Eu não daria certo no interior, por mais lindo e bucólico que ele seja. O pensamento do interior não combina comigo, porque eu desejo tanta coisa que lá não tem como eu conquistar. Sem falar nas pessoas, né? Sabemos o que Santa Catarina fez pelo país nos últimos anos, e isso não é rixa regional. O pessoal lá realmente acredita nessas coisas de “o trabalho dignifica a pessoa", “a família é o mais importante", “temos que proteger nossas crianças do mundo", “tudo o que é novo é uma ameaça". Tudo o que São Paulo abraça, eles viram a cara. Então não há paisagem bonita que me faça querer voltar para uma cidade interiorana. A experiência de vida lá me mataria em algum momento.

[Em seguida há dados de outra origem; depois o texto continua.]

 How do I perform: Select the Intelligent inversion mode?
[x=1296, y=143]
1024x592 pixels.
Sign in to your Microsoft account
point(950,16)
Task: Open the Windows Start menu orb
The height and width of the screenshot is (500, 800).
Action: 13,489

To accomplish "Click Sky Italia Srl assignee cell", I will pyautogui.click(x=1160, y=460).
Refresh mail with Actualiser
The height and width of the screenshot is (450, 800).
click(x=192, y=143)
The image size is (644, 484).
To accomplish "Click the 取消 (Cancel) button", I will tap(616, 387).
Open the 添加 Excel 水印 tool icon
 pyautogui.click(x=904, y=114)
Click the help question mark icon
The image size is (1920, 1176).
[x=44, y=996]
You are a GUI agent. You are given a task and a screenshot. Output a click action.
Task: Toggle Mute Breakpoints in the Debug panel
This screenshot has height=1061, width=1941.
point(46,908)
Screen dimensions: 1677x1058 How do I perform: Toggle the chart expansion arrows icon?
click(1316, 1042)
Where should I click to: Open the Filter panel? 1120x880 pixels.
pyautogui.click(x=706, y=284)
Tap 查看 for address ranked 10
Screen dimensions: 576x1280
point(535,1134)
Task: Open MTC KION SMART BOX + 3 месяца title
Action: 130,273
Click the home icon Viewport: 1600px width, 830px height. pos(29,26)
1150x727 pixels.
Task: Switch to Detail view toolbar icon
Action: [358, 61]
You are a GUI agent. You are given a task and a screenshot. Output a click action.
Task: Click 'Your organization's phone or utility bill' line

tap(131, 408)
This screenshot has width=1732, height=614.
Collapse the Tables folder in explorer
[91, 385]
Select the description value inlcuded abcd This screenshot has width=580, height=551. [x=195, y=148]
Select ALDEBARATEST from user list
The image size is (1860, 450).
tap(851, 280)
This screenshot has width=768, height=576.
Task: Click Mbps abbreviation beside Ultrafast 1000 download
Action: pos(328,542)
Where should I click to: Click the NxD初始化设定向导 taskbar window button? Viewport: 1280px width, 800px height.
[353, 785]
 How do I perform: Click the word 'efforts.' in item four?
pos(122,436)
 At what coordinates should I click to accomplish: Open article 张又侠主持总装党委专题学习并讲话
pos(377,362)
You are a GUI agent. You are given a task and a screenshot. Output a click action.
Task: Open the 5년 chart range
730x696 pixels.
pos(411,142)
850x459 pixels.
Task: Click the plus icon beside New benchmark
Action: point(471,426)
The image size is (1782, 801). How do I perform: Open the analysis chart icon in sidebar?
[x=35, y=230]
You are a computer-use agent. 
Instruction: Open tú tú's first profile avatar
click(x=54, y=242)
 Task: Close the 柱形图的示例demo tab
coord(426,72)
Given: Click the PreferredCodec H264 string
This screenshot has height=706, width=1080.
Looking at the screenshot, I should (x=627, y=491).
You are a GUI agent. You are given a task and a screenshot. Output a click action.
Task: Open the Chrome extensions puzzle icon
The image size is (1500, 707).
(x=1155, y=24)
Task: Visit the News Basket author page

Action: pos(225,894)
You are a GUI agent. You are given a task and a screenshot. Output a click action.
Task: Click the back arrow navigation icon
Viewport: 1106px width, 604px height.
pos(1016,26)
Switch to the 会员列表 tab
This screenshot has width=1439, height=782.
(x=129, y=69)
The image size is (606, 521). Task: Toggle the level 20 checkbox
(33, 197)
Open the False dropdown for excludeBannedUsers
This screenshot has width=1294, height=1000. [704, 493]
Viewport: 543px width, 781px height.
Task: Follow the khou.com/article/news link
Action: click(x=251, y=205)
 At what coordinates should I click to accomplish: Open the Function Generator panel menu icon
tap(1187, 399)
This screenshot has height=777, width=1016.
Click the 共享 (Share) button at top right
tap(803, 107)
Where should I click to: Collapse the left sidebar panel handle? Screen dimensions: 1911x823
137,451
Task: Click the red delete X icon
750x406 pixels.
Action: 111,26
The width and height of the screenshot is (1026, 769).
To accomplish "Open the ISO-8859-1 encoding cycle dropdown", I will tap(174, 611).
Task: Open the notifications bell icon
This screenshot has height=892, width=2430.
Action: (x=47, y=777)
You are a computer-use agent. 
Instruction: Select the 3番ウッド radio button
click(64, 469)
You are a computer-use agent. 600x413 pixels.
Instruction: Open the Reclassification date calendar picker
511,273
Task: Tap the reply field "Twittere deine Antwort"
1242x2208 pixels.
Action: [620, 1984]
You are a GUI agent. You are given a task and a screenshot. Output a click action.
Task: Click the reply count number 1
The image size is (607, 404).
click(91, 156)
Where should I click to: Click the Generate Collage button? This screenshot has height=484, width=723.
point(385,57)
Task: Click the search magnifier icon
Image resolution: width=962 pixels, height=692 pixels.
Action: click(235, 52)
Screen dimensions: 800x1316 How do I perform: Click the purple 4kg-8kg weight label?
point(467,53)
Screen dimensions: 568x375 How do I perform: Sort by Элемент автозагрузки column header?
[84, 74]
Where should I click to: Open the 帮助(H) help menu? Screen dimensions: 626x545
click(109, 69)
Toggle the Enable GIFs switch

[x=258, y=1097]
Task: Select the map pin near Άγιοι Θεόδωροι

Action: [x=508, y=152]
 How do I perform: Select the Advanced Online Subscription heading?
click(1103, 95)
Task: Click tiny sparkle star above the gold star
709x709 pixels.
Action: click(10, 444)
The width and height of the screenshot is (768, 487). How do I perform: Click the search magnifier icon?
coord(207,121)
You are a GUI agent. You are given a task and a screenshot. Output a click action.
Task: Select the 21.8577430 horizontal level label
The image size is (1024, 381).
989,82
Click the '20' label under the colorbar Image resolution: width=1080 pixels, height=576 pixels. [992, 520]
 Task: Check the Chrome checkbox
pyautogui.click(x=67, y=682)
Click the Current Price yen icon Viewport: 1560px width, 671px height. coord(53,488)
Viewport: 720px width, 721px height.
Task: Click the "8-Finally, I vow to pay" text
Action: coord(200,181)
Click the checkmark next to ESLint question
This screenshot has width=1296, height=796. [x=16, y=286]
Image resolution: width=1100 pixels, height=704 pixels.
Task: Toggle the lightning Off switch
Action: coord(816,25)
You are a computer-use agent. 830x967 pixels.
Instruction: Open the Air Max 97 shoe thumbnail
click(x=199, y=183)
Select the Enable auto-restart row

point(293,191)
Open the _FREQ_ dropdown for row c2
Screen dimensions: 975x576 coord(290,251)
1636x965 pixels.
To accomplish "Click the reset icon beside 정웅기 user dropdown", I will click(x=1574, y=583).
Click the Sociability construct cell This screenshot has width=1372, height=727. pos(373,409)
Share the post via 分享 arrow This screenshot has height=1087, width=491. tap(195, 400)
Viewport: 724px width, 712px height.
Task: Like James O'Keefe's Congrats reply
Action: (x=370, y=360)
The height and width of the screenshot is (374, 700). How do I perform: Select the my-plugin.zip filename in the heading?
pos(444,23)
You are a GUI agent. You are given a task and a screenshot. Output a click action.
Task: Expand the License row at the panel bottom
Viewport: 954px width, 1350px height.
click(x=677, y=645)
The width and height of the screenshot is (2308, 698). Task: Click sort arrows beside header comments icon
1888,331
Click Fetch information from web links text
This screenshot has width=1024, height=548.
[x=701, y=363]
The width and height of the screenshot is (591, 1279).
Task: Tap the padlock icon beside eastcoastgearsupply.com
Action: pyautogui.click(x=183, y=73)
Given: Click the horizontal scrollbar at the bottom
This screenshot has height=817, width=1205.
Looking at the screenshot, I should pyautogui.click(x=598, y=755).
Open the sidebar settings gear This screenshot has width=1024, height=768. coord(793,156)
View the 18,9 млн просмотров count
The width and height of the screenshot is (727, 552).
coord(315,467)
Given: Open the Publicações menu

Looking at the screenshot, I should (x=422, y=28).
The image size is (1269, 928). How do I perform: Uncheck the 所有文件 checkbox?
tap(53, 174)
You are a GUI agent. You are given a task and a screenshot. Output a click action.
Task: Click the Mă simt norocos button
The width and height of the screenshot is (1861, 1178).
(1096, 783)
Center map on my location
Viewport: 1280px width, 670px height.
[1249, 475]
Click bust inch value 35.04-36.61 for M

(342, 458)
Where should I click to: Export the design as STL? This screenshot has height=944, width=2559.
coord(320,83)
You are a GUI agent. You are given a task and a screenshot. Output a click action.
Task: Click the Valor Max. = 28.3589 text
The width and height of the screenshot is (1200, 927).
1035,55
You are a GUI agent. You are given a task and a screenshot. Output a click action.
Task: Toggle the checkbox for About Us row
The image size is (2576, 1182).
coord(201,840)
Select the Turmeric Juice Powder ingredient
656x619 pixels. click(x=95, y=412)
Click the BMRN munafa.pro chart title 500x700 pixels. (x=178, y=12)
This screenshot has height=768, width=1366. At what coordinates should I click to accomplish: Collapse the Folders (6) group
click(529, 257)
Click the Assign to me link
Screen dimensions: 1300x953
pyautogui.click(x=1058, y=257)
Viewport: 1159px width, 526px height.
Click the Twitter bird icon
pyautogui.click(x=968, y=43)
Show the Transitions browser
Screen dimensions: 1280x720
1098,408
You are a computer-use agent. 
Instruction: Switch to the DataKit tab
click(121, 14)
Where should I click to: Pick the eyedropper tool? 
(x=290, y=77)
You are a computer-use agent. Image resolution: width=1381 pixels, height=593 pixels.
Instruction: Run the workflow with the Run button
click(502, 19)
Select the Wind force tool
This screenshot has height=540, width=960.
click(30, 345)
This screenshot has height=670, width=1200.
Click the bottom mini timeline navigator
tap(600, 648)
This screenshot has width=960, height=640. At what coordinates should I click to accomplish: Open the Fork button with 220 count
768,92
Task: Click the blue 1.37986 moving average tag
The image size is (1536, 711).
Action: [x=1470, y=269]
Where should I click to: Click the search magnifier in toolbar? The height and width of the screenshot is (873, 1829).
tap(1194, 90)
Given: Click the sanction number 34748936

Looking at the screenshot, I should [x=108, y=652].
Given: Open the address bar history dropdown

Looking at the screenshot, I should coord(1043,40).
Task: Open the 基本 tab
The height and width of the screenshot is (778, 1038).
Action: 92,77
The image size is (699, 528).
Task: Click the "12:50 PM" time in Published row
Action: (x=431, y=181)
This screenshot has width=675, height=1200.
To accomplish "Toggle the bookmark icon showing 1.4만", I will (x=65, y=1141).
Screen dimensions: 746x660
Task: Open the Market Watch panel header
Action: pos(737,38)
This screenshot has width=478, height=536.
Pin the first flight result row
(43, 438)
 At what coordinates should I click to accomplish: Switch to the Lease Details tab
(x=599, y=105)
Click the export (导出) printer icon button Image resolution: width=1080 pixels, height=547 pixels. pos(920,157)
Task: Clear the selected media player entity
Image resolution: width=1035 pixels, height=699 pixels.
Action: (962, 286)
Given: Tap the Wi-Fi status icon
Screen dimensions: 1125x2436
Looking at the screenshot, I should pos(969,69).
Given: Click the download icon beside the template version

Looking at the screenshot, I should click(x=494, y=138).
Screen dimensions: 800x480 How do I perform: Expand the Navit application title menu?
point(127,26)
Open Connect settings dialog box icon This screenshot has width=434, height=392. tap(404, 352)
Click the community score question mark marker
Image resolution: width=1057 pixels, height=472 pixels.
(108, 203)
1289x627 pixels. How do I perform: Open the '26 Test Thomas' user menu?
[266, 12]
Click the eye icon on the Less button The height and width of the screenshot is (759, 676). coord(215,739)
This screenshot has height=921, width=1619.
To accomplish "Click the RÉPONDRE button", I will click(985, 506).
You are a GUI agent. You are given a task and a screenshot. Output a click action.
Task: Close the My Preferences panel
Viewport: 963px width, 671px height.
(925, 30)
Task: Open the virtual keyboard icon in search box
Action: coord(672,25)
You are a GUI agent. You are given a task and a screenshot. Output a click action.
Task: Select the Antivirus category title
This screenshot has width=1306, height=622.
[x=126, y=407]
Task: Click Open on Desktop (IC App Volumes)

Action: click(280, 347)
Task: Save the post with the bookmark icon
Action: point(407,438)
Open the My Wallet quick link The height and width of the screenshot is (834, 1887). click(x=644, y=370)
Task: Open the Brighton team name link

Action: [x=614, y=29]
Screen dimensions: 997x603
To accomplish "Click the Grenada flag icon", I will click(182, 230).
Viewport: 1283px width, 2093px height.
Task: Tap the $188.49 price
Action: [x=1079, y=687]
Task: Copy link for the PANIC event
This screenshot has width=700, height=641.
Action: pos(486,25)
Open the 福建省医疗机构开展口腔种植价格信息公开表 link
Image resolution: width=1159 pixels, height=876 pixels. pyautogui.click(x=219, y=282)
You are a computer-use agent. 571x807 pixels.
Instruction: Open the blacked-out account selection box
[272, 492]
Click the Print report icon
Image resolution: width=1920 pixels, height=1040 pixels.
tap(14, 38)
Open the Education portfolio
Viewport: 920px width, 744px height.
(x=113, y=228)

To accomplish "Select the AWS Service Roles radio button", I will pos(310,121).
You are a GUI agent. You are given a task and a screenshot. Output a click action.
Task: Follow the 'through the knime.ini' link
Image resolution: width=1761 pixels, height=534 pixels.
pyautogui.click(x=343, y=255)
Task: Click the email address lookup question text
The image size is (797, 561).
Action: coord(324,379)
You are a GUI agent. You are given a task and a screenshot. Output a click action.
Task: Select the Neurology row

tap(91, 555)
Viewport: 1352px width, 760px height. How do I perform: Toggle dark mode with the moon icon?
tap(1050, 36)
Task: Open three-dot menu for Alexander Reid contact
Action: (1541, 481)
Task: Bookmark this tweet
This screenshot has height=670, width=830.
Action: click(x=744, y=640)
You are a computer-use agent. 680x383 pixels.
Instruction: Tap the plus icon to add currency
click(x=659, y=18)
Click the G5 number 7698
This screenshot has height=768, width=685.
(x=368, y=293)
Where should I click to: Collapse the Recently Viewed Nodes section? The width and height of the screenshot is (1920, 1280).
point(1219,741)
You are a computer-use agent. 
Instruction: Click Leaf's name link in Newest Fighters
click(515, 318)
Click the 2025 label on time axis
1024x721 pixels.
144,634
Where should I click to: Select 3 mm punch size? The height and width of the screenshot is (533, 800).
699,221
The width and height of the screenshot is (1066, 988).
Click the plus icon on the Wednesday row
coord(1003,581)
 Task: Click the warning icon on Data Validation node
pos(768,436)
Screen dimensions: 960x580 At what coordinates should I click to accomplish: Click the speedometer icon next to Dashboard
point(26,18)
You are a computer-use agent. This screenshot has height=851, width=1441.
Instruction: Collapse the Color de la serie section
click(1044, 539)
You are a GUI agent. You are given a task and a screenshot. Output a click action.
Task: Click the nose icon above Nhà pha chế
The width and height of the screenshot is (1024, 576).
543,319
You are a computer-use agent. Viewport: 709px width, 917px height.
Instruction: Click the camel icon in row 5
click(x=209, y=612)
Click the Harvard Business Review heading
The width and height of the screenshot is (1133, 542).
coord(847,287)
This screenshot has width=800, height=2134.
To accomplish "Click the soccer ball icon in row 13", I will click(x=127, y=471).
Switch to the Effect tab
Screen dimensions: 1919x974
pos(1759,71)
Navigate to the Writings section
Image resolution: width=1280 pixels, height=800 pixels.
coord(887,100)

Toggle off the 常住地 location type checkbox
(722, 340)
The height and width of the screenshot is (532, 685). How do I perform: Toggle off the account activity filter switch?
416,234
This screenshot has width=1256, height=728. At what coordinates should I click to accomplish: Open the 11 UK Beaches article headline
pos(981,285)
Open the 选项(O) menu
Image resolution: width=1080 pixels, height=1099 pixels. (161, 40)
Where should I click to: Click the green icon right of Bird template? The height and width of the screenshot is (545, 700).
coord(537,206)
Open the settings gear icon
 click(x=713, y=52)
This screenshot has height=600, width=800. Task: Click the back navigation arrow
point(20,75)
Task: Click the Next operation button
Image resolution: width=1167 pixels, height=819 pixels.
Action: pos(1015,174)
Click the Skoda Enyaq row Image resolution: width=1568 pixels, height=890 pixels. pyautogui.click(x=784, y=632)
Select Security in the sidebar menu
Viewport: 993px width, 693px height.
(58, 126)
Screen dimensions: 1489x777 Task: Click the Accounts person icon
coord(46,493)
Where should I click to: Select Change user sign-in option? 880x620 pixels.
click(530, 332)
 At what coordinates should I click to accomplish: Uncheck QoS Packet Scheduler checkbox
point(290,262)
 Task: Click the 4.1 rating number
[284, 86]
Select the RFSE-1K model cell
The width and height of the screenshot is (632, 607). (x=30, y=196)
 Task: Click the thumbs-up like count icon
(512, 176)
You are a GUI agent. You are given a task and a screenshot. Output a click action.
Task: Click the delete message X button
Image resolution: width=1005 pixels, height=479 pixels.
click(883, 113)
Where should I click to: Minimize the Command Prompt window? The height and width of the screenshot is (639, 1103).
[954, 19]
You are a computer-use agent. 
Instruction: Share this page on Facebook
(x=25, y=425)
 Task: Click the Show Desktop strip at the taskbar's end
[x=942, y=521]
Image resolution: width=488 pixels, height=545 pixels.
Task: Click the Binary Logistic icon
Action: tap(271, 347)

São Paulo me irrita de diversas maneiras, com seus barulhos de obra, lugares lotados e essa necessidade de ficar criando tendências urbanas que fazem a gente parecer um bando de boboca fazendo fila no último bar conceitual instagramável da cidade. Mas São Paulo vive, respira, oferece as coisas que minha cabeça precisa para se distrair. Ter acesso a essa variedade de coisas, culturas e pessoas é o que me atrai para esse lugar. É aqui que eu me maravilho com a experiência humana. Com o que é ser e viver. E por isso, 10 anos depois da minha mudança pra cá, ainda olho pra cidade como uma novidade, porque tem muita coisa nela que ainda não vi, que não experimentei. Então, pra uma pessoa inquieta como eu, São Paulo é o paraíso.
Sinto falta da paz do interior, da tranquilidade que o mato me proporciona. Do desaceleramento do tempo que ocorre quando vou pra lá. Mas não abro mão, agora, de tudo o que me rodeia aqui. Da liberdade que tenho, porque não tem vizinho bisbilhotando o que estou fazendo da minha vida — bem diferente do interior. Essa é outra vantagem, a meu ver: ninguém liga para o que você está fazendo, para o que está vestindo, para onde está indo. Aqui encontro liberdade, pura e simples.
Outras dicas
Falando na aniversariante da semana, o Levino fez um guia sentimental-gastronômico de São Paulo. Anotem essas dicas:
Desde a virada do ano estou acompanhando de leve pelo Twitter a saga do cruzeiro de 9 meses. Pois é, uma galera embarcou nesse rolê, e está divertidíssimo observar esse ambiente. Aí ontem o YouTube me recomendou esse vídeo aqui de um cara resumindo o que já rolou nessa viagem.
Semana passada, no Ppkansada, nós falamos com a Laura Vicente sobre um tema importante pra quem mora nas grandes cidades: FESTIVAIS. Como sobreviver, como aproveitar, essas coisas. Ouve aí.
E fico por aqui, galera. Obrigada por lerem mais uma edição, e até!
Fiquem com Fortunato dando apoio à minha leitura.
Caí de paraquedas nesse texto e na minha opinião, essa paixão irada por São Paulo não vai passar nunca eheheh Digo isso porque nasci e vivi em sampa por 30 anos e desde então, moro em Curitiba. Essa mesmo, a capital provinciana e mais "direita" do Brasil. Meu corpo e mente exigem escapulidas propositais pelo mundo e pelas minhas raizes paulistanas por todos esses motivos que você enumerou.
Como paulistano voluntário também criado em cidade pequena e há quase 26 anos por aqui, assino embaixo.